Por favor, devolva sem alterações tudo o que vai de “A jovem curiosa” até “fazendo outra coisa.” no trecho da página.
------ TRECHO DA PÁGINA ------
A jovem curiosa de então não imaginava que, tempos depois, se tornaria pesquisadora naquela mesma instituição e referência em diagnóstico de doenças infecciosas. Roxane se destacou ao passar no concurso de pesquisador científico nível I antes mesmo de finalizar o mestrado, em 1986, dando início à sua bem-sucedida trajetória no Butantan no ano seguinte. Hoje, é pesquisadora nível VI do Laboratório de Bacteriologia, que dirigiu entre 2005 e 2011 – e não se imagina fazendo outra coisa.

Inicialmente, Roxane sonhava em ser pediatra, já que vivia indo ao médico por conta de alergias. No final do Ensino Médio, decidiu se inscrever em Medicina e colocar Farmácia e Bioquímica como alternativa. Acabou sendo aprovada na segunda opção e ingressou na UFSC, seguindo os passos do pai, que dizia com firmeza aos filhos: “ou vocês estudam na Federal, ou na Federal”.
------ DADOS EXTRAÍDOS ------
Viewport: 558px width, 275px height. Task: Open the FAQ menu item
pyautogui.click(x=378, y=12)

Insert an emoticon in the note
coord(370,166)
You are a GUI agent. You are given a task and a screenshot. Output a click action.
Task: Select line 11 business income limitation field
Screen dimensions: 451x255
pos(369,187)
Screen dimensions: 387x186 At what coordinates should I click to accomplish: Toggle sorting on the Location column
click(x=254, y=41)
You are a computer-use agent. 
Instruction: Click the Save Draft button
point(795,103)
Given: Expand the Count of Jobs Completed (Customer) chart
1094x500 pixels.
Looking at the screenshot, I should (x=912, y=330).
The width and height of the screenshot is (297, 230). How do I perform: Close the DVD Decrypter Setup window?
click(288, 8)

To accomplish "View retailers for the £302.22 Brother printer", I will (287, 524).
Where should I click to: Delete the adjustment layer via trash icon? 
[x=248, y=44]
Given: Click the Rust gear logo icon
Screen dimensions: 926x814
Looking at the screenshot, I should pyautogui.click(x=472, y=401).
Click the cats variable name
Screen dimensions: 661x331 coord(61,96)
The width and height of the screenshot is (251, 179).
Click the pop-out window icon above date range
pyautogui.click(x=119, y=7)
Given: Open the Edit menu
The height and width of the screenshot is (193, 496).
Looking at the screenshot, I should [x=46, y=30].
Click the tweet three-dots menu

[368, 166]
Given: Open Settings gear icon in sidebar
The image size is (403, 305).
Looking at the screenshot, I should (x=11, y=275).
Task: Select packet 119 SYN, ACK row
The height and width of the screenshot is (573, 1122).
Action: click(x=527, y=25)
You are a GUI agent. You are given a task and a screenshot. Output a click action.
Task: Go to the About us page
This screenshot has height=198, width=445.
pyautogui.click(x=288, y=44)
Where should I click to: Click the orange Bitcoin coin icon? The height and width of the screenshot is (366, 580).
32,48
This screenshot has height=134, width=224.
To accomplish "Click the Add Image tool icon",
------
● **RESPOSTA**
A jovem curiosa de então não imaginava que, tempos depois, se tornaria pesquisadora naquela mesma instituição e referência em diagnóstico de doenças infecciosas. Roxane se destacou ao passar no concurso de pesquisador científico nível I antes mesmo de finalizar o mestrado, em 1986, dando início à sua bem-sucedida trajetória no Butantan no ano seguinte. Hoje, é pesquisadora nível VI do Laboratório de Bacteriologia, que dirigiu entre 2005 e 2011 – e não se imagina fazendo outra coisa.